I²S is, err, fun.
What is I²S
Well, first off, it is grammatically like I²C which is an acronym with two Is in it which people then treat an acronym like a mathematical equation and so make it I²C. I²C is IIC. I²S is the same annoying logic, it is in fact IIS, which is Inter-Integrated Circuit Sound, which wikipedia says is pronounced "eye-squared-ess"[citation needed]), and yes, I know nobody that says squared! It is eye-two-ess in my book.
But what is it exactly?
Well, it is a standard (and I use the term loosely) for audio over digital signalling.
What this means in practice is digital microphones and digital speaker driver chips. And to be honest I am amazed. This is clever tech, and pretty much a result of mobile phones.
The options
One challenge is that there are many options. It seems, at least, you may need.
- MCLK which seems to be a master clock at a higher frequency. Now, whilst the code and hardware I use in ESP32 understands this, it seems it is usually not needed.

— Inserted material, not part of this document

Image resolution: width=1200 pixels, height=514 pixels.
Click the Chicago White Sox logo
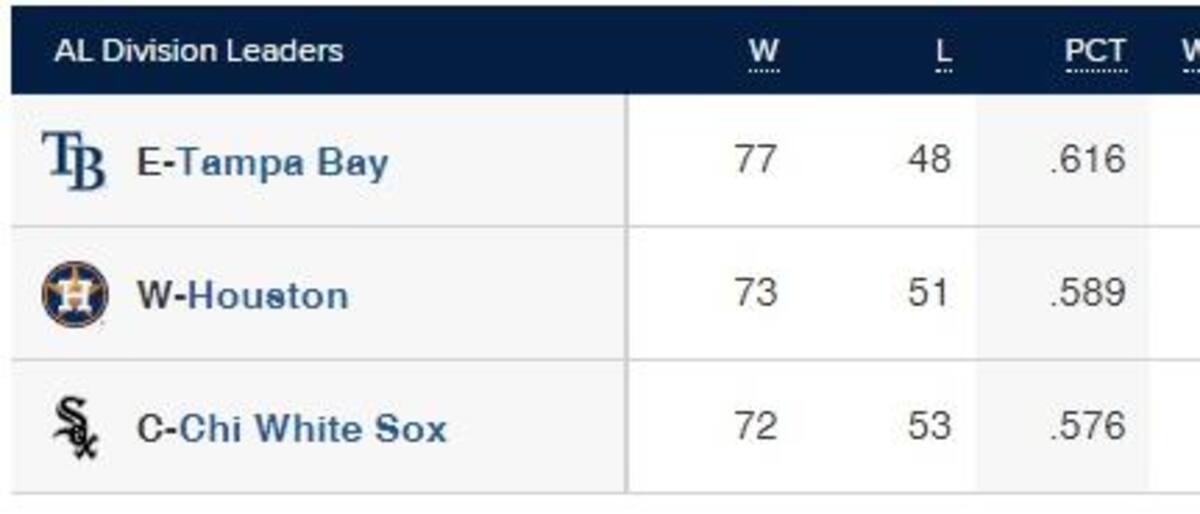pos(75,427)
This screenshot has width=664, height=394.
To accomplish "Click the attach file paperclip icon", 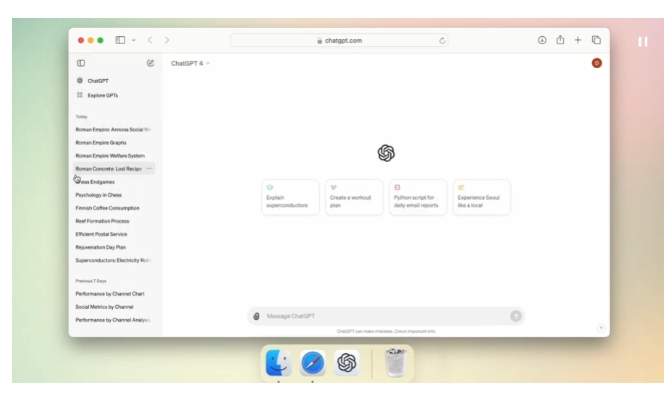I will (x=256, y=316).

- A WS or LR clock (I assume WS is "Which Side", and LR is "Left/Right").
- A BLCK - a bit clock.
- A data line for the clocked data in or out.

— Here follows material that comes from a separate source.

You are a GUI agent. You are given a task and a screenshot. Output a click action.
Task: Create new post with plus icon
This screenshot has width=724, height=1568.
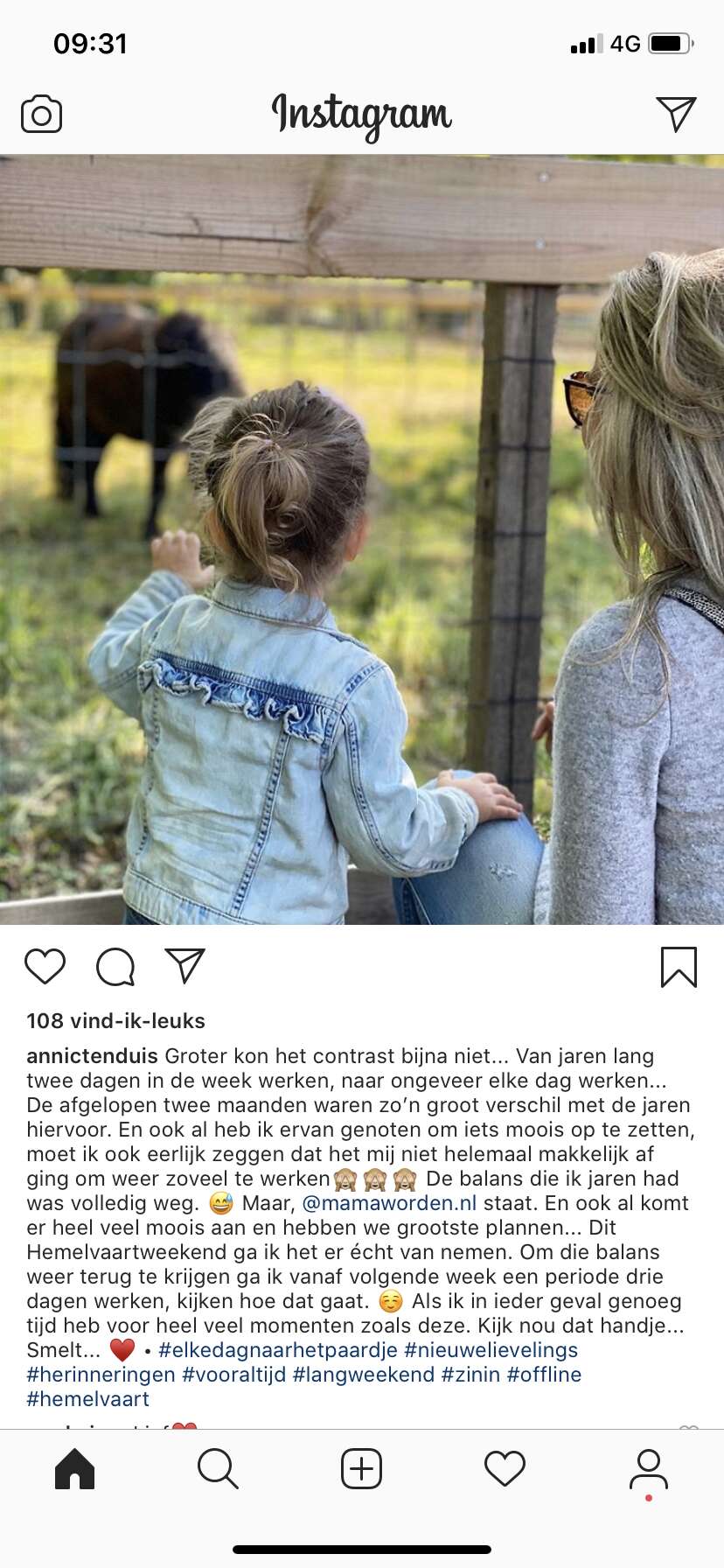pyautogui.click(x=361, y=1468)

This is not too bad, especially if MCLK is not needed.
Basically the WS clock is slower, and the BCLK is faster and it allows for each side to have a number of bits of data to be clocked. Simple enough.
PDM mode
The first thing that threw me is that there are I2S microphones that use PDM. I really don't quite grasp the logic here, sorry. PDM looks simple enough (mono) as it looks like you have on/off period that relate to the level of audio. But I am uncertain how that works as clocked left and right.

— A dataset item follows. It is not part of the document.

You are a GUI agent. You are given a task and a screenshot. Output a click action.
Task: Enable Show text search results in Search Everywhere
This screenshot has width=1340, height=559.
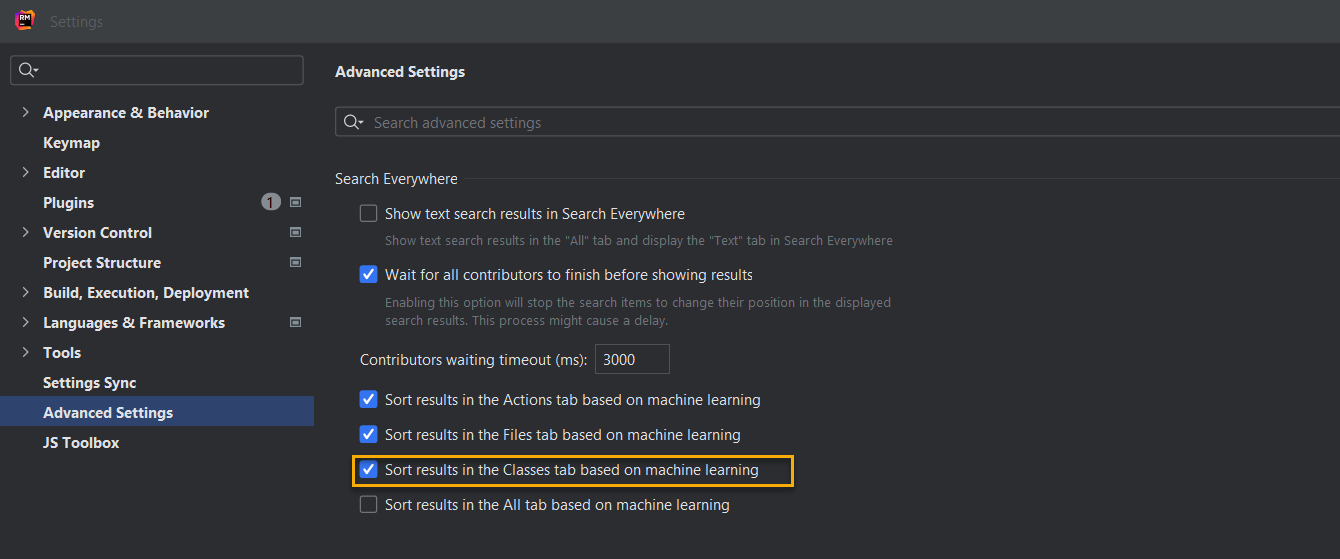[369, 214]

The PDM microphone I tried allows up to 4.8MHz clocking which is way over audio, so clearly means clocking more and sampling that to decode the PDM.
Seriously I don't (yet) understand, but it works, and the ESP32 can handle it and get 16 bits per sample for each side at various rates.
Standard mode
This makes more sense - you have a BCLK that, say, clocks 32 bits and then every 32 bits the WS clock toggles. So the LR clock is the sample rate, and one side clocked on BCLK when WS is low, and the other when WS is high. Clocked MSB first, signed.
What is actually cunning here is how many bits per sample. A microphone could supply 8, 16, 24, 32, whatever bits, MSB first, on the change of WS and clocked each BCLK. Then stop, and that would be noise for any extra bits. So if you clocked something that only does 24 bits at 32 BCLK per WS cycle, you get 32 bit data where top 24 bits is meaningful.
Philips mode?
There is, of course, a catch! There is a Philips mode, which means the data clocked on BCLK is one clock later than the change of WS clock. But standard mode has no such delay! Oddly, it seems Philips mode is more standard.
Stereo or mono
The underlying format is always Stereo (well, ish), but the hardware on the ESP32 is not daft. I can say I only want left or right channel mono from the stream. Output is always stereo, and there is an option to say mono which I assume (hope) sends same data on each side.
TDM mode
There is, it seems, another mode, where WS is a short pulse at start of frame, and BCLK allows lots of channels, well 8 channels I think, to be clocked. Is this a hark back to 8 track tape?
Hardware
The ESP32 handles all these modes, yay!.
For stereo input you wire two microphones on the same bus, one set as left and one as right.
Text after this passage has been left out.